En second lieu, M. Cuvier croit la science créée depuis deux mille deux cents ans. Aristote l’aurait dès « lors placée sur une base qu’il n’est aujourd’hui donné aux zoologistes dignes de ce nom que d’élargir. En m’accordant que j’avais fait moi-même une utile comparaison, une très réelle découverte, quand je ramenai les têtes des mammifères dans l’état fœtal à celle des animaux ovipares dans l’âge adulte ; et principalement quand je découvris l’analogie de l’os carré des oiseaux avec la caisse auriculaire des mammifères, M. Cuvier affirme que j’ai seulement ajouté aux bases anciennes et connues de la zoologie, que je ne les ai nullement changées, que je n’ai nullement prouvé ni l’unité, ni l’identité d’aucune composition d’organes, ni rien enfin qui puisse fournir un nouveau principe. Entre quelque analogie de plus dans certains animaux et la généralisation de l’assertion que la composition de tous les animaux est une, la distance est aussi grande, et c’est tout dire, qu’entre l’homme et la monade. »

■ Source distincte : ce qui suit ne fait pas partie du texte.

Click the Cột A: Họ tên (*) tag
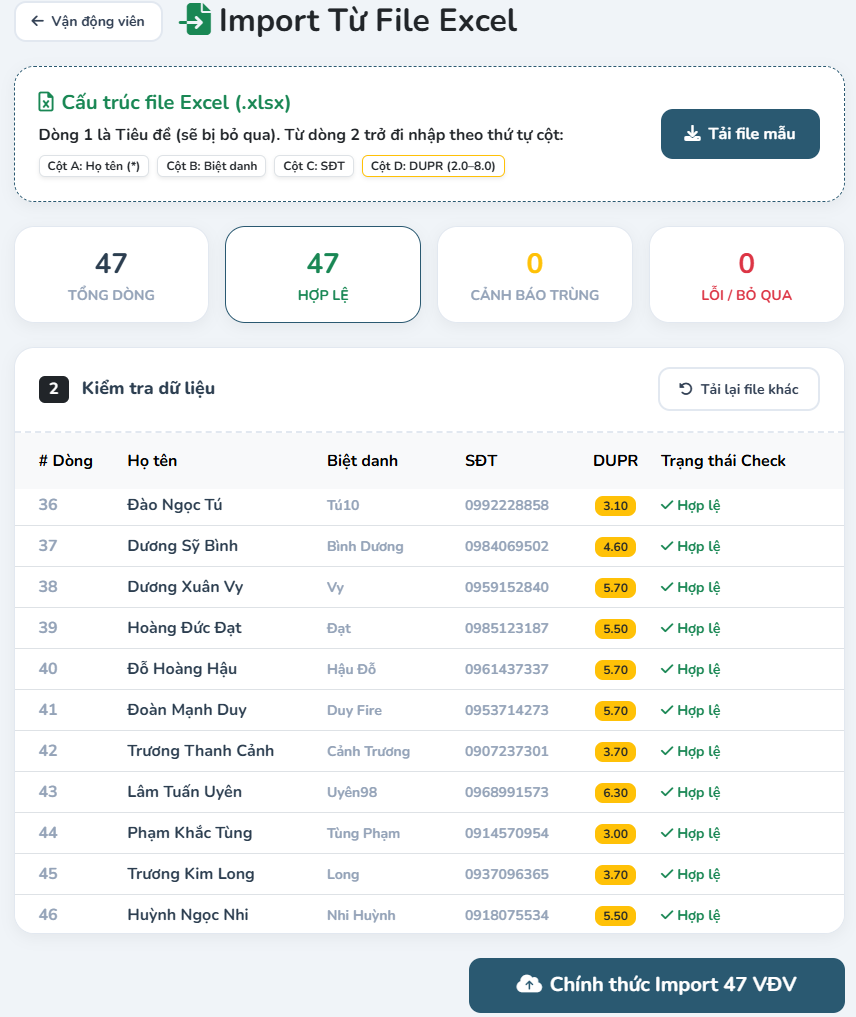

Pour moi, je crois toutes ces assertions forcées, erronées même. Mais je ne puis m’élever contre elles qu’avec le sentiment d’une bienveillante estime, quand je réfléchis que vers le milieu de ma carrière elles avaient fait de même le fonds de mes propres opinions. Dès 1812 à 1817, j’ai connu toutes les difficultés de mon sujet ; j’ai eu pendant tout ce laps de temps la faiblesse de les considérer comme insurmontables. Dans un cas sur lequel je m’expliquerai plus tard, je me suis donc cru arrêté par un obstacle que mon imagination grandissait d’une manière désespérante, où je voyais une sorte de muraille de Chine. Je pris à regret le parti de ne plus rien faire ni écrire touchant ces questions.

Cependant, ayant repris courage, fort d’études opiniâtres sur les poissons, et frappé de quelques aperçus lumineux, je sortis de ces difficultés : j’en vins à saisir des éclaircissemens précis, dont les heureuses influences ont enfin produit un ensemble d’idées, ensemble devenu aujourd’hui ma théorie des analogues.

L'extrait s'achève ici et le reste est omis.